The bus system, on the other hand, is confusing for pretty much everyone, tourists, office workers, and even longtime residents. A single street can have a dozen metro lines to points across the city, all running on their own schedules.
But the city-run DASH bus comes to the rescue. They run every 10 minutes or less and they charge a ¢50 fare. The DASH is a circulator bus, designed for short, local trips. They are meant to be an alternative to walking, not driving.
A circulator bus should have a simple, easy-to understand route. Especially for visitors, this is very important to earning ridership. The downtown DASH system is not simple nor is it easy to understand. It lacks legibility. Here’s the better part of the system map.
Let’s set up a hypothetical. A visitor to Downtown LA is facing an 8 minute walk that could be accomplished in 5 minutes by taking the bus. The visitor encounters a map at a bus stop. If it takes a minute and a half to figure out what bus to take, transit now takes 5 minutes of in-vehicles time + 1.5 minutes spent figuring out the system.
Even worse, what the bus the visitor wants to take comes to the stop before he/she has figured out whether it’s the right bus? Often, bus operators don’t have time to give directions, so its entirely possible that the visitor misses his or her bus.
Here’s a simple way to gauge how easy-to-understand a bus route is: Can you describe the route verbally? A good example of this in LA would be:
Q: Where does the #20 bus go?
A: It goes on Wilshire. From Westwood to Downtown.
Obviously, not every bus route can stick to one street. But they can stay relatively simple.
What would happen if we apply this test to the DASH bus?
Q: Where does the DASH D go?
A: It goes up Olive to 12h, right on 12th, left on Hill, then right on Olympic, up Main, right on First, then to Union Station.
The worst offender of the DASH B, which meanders through Chinatown in order to serve the Chinatown Gold Line station and the commercial district on Broadway at the same time.
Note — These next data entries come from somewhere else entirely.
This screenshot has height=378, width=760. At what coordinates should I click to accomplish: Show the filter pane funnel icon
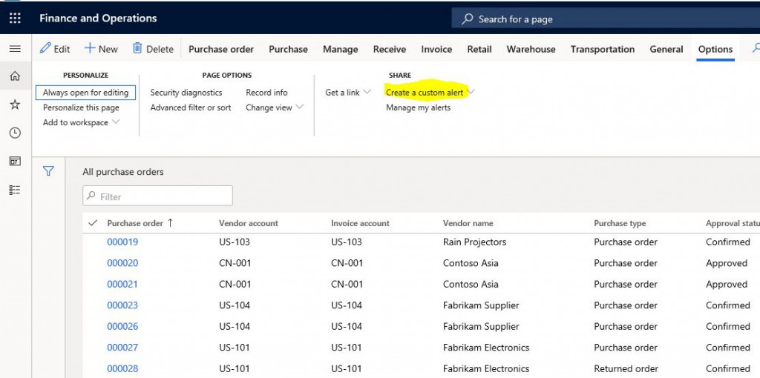pyautogui.click(x=48, y=171)
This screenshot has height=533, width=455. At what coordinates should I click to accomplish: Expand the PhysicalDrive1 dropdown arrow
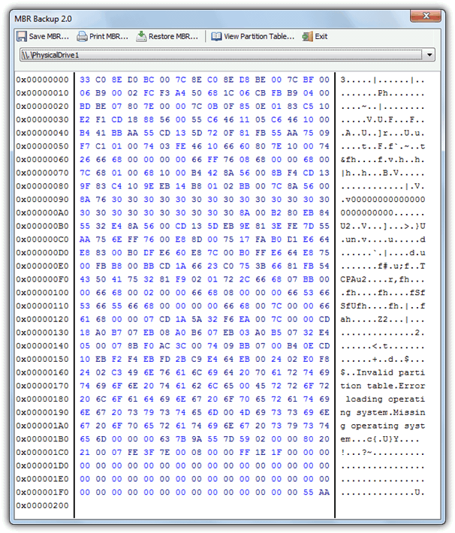point(429,55)
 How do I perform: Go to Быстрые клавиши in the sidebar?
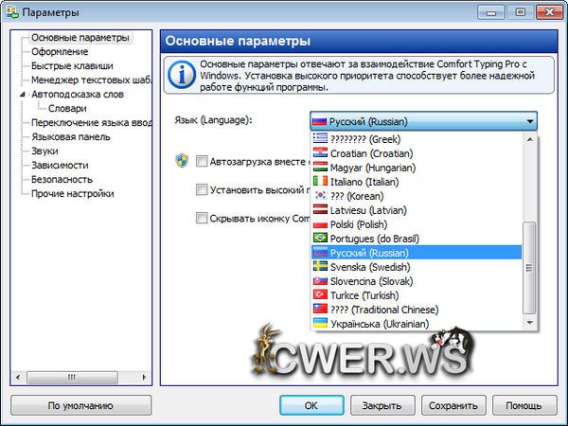[71, 66]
I suspect that on this part of the route, the DASH B is not competitive with brisk walking.
These winding routes aren’t just confusing, they also slow the bus down. In addition to simply having more distance to cover, turns add delays to the route. A simple rule of thumb is that a right turn takes 3 times as much time as going straight through an intersection. A left turn takes 5 times as much time.
The only crystal-clear Downtown route is the DASH F, which could be described as more or less running down Figueroa, and then looping around the USC campus.
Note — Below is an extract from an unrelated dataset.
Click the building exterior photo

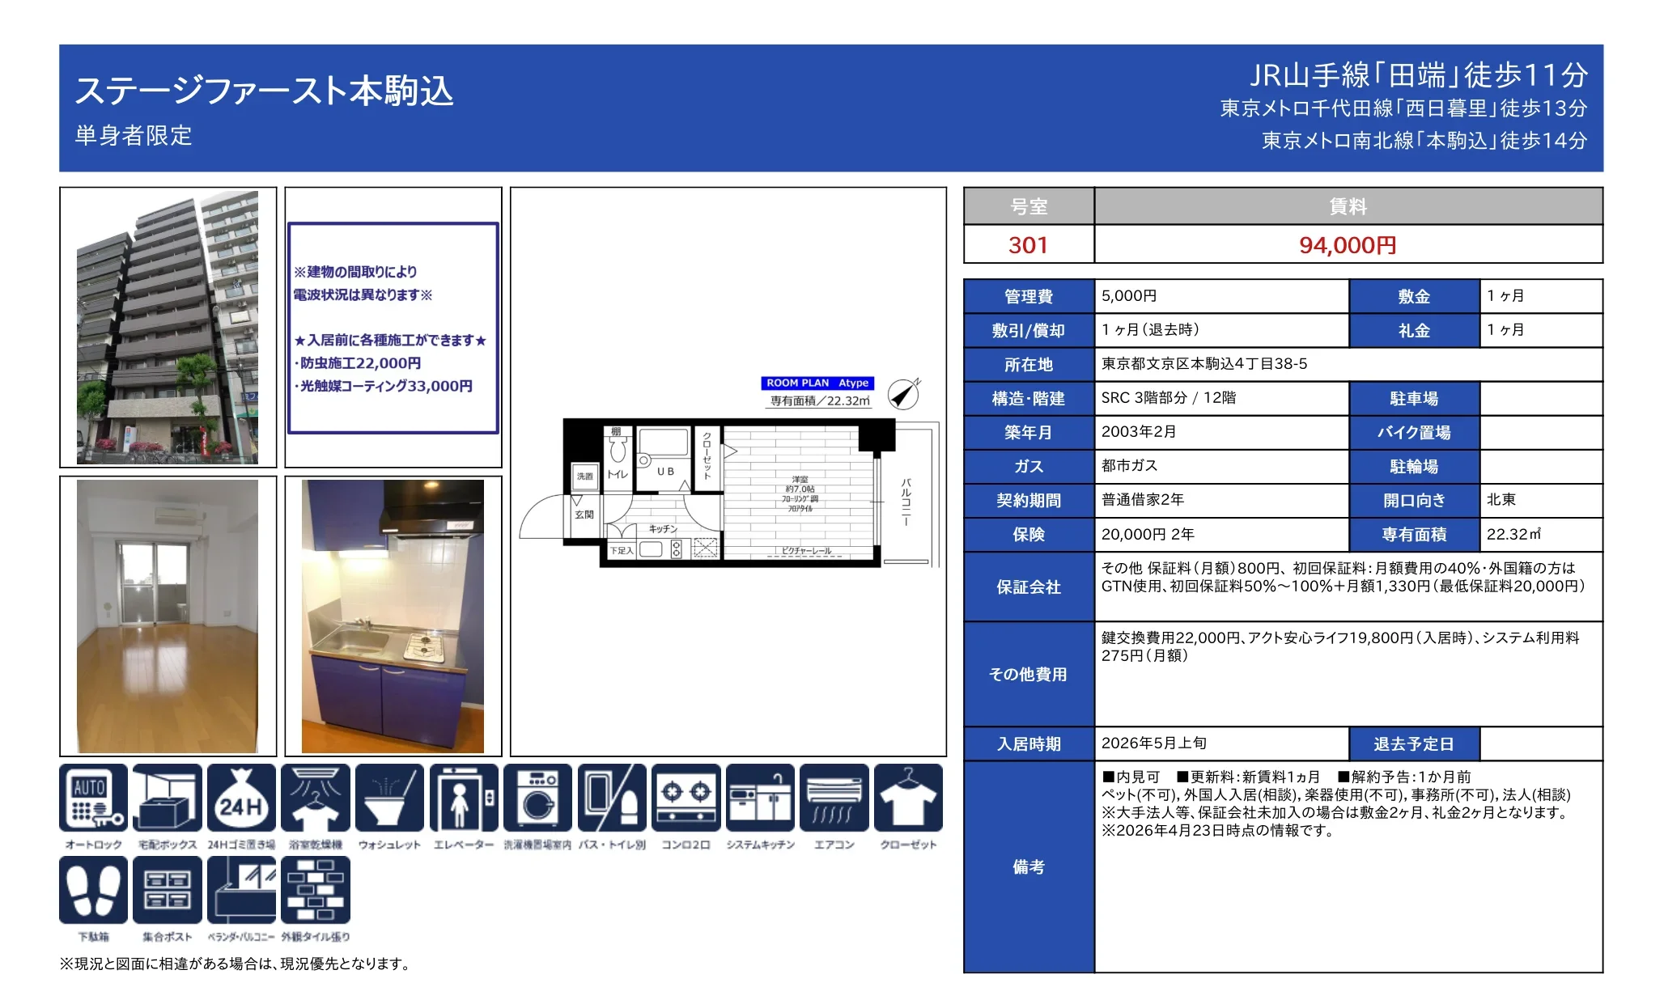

An example of highly legible downtown circulator routes can be found in Santa Barbara. These are small-ish trolley-shaped buses that serve a largely tourist clientele. It’s a smaller city than Los Angeles, but the comparison works.
Excluding turn-around loops, the two routes could be described as:
- State Street
- Cabrillo Highway
It could not be simpler.
How could this apply to the DASH shuttles? Instead of meandering through Chinatown, a bus could simply run up and down Broadway or Spring Street.
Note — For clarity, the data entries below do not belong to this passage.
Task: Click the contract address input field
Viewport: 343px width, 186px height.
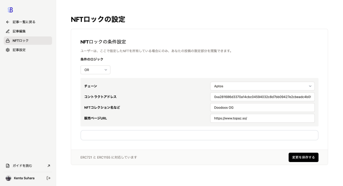Action: point(262,97)
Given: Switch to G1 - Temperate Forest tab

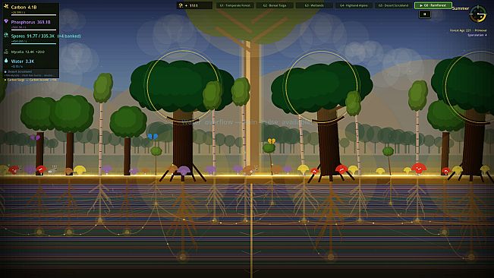Looking at the screenshot, I should click(x=235, y=5).
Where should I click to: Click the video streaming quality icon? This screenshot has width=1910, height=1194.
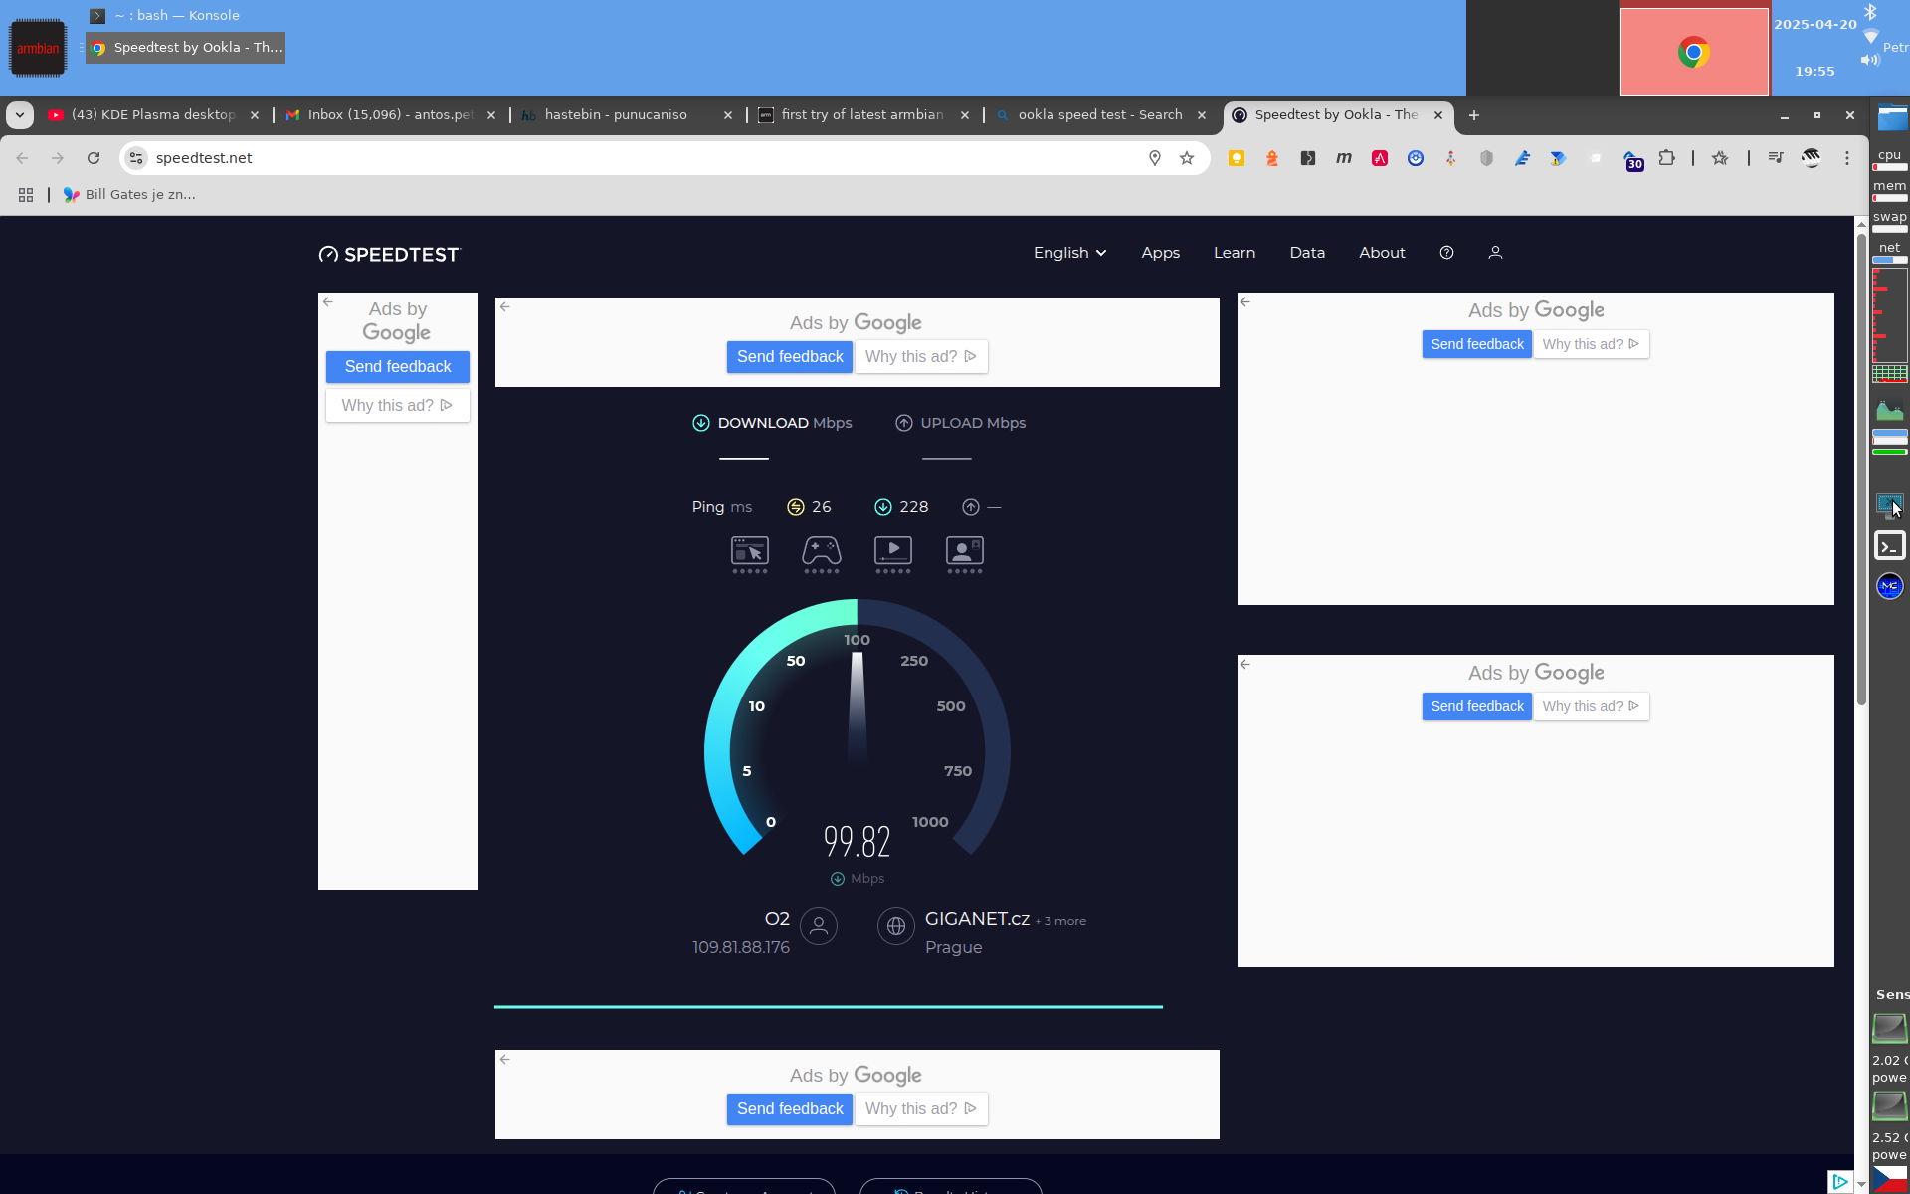click(x=892, y=551)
Or a single DASH shuttle that served 7th Street all the way across downtown could be easily memorable, even to tourists and new transit riders.
Instead of simplifying the current system, the powers that be have decided to spend $270 million on the downtown streetcar project to serve local trips between downtown points. The streetcar is projected to run every 7 minutes during peak period, every 10 minutes midday, and every 15 minutes at night, and will, generally, act as a local circulator.
For far less money, a studied restructure of DASH routes and an investment in individual route branding could create a far better improvement to Downtown circulation. Perhaps, DASH buses could be painted in a different color for each route and wrapped with unmistakeable route information.
Imagine a green bus with “LOS ANGELES ST. DASH” and “UNION STATION ↔ FASHION DISTRICT” in large print emblazoned on all sides of the vehicle, along with a simple stick map.
Our hypothetical visitor would be able to figure where that bus is going, very quickly.